What Causes Gum Disease?
If you’ve been looking in the mirror lately, but surprised by what you see, it could be the beginnings of gum disease. Periodontitis is a serious infection of the gums that damages soft tissue and also depletes the underlying bone that holds your teeth in place. Periodontitis can even cause your teeth to loosen or, in extreme cases, to fall out and be lost permanently.
Periodontitis is, sadly, quite common but also preventable in many cases. It usually comes about because of a lack of poor oral hygiene. Brushing your teeth twice a day, flossing once daily and seeing your dentist for regular check-ups can improve your chances of successful periodontitis treatment. In fact, doing these things can greatly reduce your chance of developing this horrible infection. If you are worried you may have gum disease, keep reading.

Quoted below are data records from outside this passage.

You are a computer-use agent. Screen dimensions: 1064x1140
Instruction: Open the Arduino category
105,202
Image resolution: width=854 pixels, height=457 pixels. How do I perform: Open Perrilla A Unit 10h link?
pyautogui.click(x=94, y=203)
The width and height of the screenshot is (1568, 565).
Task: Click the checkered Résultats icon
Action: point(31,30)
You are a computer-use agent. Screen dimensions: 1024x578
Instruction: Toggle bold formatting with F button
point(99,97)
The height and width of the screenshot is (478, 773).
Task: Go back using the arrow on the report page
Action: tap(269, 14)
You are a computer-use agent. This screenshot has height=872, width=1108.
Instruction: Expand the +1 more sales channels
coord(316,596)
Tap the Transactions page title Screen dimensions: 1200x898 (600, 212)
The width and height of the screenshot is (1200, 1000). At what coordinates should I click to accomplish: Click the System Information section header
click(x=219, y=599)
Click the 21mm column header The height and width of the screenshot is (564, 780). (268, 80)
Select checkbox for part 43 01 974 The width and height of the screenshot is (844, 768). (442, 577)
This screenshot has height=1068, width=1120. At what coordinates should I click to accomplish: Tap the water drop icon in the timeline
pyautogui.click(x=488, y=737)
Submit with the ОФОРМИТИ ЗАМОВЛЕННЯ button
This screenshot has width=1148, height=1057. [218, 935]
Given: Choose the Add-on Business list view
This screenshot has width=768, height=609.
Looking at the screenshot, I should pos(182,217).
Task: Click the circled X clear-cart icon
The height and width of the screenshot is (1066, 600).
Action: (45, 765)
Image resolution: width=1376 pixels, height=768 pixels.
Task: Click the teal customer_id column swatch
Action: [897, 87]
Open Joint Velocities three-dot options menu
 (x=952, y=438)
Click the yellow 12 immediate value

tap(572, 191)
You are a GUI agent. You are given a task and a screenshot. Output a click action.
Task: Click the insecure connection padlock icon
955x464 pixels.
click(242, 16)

Factors that can increase your risk of periodontitis include:
● Poor oral health habits
● Conditions that decrease immunity, like leukemia or HIV/AIDS
● Certain diseases, such as diabetes, rheumatoid arthritis and Crohn's disease
● Smoking or chewing tobacco
● Hormonal changes, such as those related to pregnancy or menopause
● Substance abuse
● Inadequate nutrition, including vitamin C deficiency
● Medications that cause dry mouth
Causes of Gum Disease
In most cases, periodontitis starts with plaque, a sticky film which is composed mainly of bacteria and rests on the surface of the teeth. If left untreated, plaque can lead to periodontitis. First, plaque forms on your teeth when sugars in food interact with bacteria in your mouth. Brushing your teeth twice a day removes plaque, but plaque will re-form. Then, if it is untreated, plaque can harden under the gum line into tartar. Tartar is harder, and more difficult to remove. The longer plaque and tartar remain on your teeth, the more bad bacteria can do harm. Tartar can’t be removed by brushing and flossing, which is why seeing your dentist regularly is so important.